Corn has been trickling into the elevator with moisture anywhere from 24-38% and test weight from 48-54. It looks like corn that was fully mature has lost 1-2% in moisture over the last 3-4 days as the weather has gotten back to NORMAL for this time of year. The extended forecast calls for below normal temps and above normal precip so lets hope for the "weathermen are only right 50% of the time".

Soybeans had far and away the biggest harvest day so far yesterday and many have tried again today with mixed results, where is the sun? Soybean basis continues to have a firm tone to it as harvest can't catch up to the current demand. Yields on beans have been at the very least better than they looked - to very good.

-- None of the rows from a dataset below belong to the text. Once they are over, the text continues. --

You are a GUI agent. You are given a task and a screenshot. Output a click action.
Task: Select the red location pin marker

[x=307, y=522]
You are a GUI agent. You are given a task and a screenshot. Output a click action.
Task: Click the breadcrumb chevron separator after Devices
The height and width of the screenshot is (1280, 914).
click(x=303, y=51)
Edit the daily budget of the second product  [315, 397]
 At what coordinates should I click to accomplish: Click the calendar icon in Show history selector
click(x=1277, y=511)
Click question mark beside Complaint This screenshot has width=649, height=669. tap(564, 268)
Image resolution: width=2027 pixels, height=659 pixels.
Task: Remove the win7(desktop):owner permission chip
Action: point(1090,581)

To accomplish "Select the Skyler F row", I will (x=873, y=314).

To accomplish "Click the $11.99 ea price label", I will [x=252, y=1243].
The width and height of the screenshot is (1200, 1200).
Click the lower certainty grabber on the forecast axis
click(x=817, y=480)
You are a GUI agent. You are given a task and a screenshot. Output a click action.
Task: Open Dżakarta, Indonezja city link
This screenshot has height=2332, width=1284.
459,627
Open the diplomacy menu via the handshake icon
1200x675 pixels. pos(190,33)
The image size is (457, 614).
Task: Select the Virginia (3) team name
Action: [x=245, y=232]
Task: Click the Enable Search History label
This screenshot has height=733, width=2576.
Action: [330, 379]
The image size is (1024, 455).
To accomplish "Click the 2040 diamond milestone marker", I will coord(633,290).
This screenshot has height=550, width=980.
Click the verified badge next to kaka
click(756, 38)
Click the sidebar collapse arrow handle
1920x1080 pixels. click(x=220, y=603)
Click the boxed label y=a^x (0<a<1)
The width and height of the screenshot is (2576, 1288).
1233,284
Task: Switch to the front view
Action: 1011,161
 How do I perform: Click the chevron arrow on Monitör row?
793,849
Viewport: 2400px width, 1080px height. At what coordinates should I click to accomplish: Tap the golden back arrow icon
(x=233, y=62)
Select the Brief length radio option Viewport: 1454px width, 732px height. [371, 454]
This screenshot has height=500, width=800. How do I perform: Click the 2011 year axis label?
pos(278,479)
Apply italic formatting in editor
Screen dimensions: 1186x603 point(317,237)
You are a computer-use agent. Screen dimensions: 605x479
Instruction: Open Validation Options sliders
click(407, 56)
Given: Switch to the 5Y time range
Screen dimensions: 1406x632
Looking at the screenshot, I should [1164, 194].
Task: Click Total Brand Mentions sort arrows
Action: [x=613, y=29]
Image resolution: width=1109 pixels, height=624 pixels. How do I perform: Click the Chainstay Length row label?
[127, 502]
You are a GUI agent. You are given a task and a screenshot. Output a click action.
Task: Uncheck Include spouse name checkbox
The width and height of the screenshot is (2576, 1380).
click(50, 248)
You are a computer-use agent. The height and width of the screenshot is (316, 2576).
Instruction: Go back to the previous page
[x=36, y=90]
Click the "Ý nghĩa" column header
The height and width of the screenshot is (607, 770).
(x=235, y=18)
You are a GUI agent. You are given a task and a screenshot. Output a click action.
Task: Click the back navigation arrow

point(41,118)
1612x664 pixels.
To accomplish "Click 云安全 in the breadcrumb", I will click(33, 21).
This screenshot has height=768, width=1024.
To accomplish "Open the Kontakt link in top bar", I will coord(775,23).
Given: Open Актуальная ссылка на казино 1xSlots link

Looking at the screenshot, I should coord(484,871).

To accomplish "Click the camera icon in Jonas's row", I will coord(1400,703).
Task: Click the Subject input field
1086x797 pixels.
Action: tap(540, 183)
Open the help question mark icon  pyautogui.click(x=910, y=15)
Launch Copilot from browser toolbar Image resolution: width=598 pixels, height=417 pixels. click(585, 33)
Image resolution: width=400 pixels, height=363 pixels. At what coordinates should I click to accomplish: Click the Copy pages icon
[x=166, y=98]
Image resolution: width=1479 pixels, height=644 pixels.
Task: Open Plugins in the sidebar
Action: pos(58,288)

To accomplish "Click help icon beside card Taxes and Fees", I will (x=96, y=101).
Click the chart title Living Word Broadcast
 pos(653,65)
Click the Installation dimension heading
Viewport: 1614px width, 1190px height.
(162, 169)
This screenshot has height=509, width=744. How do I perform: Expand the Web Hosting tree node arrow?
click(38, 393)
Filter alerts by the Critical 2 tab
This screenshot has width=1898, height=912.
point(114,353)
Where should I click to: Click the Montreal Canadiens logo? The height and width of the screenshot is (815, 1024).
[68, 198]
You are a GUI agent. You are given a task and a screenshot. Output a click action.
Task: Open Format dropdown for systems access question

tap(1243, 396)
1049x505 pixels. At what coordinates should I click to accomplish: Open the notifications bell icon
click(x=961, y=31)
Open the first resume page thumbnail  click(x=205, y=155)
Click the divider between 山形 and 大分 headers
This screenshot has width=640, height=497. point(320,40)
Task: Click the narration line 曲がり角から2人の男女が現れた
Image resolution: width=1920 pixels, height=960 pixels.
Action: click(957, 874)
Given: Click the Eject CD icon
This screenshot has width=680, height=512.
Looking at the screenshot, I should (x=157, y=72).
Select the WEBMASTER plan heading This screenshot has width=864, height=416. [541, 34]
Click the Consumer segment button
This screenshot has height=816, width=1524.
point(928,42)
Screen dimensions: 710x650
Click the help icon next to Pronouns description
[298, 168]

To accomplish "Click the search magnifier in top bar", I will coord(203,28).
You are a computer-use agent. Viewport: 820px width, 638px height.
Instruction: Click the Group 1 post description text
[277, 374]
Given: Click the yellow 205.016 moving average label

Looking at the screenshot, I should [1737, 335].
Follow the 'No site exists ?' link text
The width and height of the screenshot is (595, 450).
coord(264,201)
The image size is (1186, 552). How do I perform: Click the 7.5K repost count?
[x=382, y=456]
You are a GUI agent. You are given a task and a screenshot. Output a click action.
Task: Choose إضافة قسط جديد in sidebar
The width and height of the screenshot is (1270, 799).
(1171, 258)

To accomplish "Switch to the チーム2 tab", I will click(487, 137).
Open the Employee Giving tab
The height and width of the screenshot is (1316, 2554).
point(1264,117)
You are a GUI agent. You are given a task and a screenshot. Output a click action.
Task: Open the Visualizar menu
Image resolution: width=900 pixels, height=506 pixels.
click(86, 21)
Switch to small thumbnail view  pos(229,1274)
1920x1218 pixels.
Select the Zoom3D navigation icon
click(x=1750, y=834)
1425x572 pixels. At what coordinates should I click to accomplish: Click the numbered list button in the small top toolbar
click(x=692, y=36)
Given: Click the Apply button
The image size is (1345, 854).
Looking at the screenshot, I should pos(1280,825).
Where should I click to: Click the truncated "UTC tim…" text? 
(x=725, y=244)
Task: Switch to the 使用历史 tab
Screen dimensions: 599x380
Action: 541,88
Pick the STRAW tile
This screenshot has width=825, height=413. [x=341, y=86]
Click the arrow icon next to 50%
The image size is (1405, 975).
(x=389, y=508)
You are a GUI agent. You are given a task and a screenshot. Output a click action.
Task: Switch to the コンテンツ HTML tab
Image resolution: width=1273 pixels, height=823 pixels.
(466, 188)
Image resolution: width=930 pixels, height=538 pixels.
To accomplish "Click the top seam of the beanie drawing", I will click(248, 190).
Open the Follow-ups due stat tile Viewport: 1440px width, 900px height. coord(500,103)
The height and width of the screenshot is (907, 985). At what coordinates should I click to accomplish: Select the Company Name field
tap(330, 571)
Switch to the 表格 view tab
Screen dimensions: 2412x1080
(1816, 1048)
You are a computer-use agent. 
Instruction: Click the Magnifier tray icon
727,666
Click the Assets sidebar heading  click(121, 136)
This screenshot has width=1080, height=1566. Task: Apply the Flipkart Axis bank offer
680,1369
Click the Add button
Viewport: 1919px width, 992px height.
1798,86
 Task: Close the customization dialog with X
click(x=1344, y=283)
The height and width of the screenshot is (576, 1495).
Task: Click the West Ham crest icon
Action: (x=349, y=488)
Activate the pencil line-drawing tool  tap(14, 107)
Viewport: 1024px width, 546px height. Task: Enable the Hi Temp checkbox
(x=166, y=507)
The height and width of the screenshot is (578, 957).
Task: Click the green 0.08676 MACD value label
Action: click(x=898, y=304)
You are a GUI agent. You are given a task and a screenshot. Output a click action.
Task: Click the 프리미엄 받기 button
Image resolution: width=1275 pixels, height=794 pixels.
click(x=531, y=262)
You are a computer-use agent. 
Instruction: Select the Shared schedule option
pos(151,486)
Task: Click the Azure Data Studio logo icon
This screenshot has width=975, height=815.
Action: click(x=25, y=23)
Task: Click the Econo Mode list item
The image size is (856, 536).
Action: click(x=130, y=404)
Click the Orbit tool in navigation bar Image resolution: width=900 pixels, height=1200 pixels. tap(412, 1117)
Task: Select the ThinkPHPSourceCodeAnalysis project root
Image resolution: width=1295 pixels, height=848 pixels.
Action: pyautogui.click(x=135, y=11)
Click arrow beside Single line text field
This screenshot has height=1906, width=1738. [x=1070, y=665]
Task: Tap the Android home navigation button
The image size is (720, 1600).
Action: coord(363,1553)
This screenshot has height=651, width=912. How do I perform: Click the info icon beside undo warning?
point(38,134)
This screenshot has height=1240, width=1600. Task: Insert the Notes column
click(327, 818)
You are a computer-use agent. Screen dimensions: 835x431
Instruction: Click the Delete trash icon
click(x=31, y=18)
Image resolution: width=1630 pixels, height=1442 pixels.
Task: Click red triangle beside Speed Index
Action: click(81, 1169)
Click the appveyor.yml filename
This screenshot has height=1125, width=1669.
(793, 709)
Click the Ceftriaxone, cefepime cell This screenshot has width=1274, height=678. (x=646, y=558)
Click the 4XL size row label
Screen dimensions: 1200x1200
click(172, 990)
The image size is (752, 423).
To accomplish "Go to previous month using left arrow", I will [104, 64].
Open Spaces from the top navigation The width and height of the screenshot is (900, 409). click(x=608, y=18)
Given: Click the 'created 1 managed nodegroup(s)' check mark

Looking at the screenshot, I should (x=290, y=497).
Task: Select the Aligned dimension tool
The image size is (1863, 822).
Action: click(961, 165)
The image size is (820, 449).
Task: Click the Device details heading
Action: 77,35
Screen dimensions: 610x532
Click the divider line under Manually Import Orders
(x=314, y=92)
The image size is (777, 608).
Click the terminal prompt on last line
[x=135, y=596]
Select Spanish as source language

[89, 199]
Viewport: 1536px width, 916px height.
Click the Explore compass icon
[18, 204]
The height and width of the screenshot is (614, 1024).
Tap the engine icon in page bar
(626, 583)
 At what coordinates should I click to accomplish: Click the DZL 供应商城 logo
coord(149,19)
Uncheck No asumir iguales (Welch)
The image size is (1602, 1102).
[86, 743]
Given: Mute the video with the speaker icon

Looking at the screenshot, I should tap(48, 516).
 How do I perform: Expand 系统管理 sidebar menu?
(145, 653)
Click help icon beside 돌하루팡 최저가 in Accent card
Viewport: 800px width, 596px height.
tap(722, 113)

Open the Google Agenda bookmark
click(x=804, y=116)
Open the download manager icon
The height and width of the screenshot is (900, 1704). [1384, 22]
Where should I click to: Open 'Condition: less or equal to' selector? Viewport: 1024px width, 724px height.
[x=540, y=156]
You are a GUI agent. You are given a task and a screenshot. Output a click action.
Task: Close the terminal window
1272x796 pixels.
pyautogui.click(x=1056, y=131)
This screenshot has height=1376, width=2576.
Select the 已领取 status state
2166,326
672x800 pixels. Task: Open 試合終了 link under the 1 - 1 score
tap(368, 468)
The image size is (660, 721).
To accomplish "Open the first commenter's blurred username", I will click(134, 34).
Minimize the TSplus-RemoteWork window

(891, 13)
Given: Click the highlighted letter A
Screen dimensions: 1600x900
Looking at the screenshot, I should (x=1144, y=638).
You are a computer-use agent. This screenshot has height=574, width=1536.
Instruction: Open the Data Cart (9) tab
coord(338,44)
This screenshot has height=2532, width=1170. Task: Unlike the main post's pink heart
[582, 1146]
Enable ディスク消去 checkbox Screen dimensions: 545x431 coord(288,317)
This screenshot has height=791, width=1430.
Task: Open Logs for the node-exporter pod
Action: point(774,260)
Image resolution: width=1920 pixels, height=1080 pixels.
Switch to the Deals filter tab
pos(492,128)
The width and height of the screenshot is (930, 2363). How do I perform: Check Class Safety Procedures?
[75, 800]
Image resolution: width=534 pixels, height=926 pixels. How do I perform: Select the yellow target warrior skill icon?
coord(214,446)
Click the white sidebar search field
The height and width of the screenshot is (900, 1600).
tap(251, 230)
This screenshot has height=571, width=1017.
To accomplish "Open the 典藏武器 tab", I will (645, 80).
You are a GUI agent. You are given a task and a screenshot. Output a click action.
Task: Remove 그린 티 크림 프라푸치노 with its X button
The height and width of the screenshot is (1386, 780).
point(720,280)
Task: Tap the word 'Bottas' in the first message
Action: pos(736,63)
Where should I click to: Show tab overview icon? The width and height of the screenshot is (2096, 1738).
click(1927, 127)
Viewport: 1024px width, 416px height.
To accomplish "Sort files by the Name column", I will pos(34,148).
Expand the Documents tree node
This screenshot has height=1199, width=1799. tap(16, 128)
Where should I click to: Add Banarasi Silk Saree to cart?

Corn yields have also been better than the corn looked but on average 20 bu less than last year. Nationally, I read today that in Hopkinsville KY, 4500 acres have been picked with a running average of 200 bu/ac on ground that has a 5 year avg of 155! Good luck to all of those out there harvesting and remember safety.

Scott Meyer

Monday, October 19, 2009

Monday October 19th, 2009

Corn and soybeans saw double digit rallies again on Monday as concerns continue to mount about the slow progress of the corn and soybean harvest, as rain continues to hamper harvest progress. The U.S. harvest of corn and soybeans is off to the slowest start since at least 1985, when the U.S.D.A. began issuing weekly harvest progress figures, the agency's latest weekly report showed. The USDA reported on Monday that only 17 percent of the U.S. corn crop has been harvested, down significantly from the 5-year seasonal pace of 46 percent. It said crop conditions remain favorable. The USDA said that only 30 percent of the US soybean crop was harvested, compared to a normal season pace of 72%.

U.S. stocks rose to fresh 12-month highs on Monday as optimistic investors rode a wave of solid quarterly earnings. The dollar hovered near a 14-month low against the euro on Monday as investors bet the Federal Reserve will hold U.S. interest rates near zero well into the coming year. The euro traded within half a cent of $1.50, a level not seen since August 2008.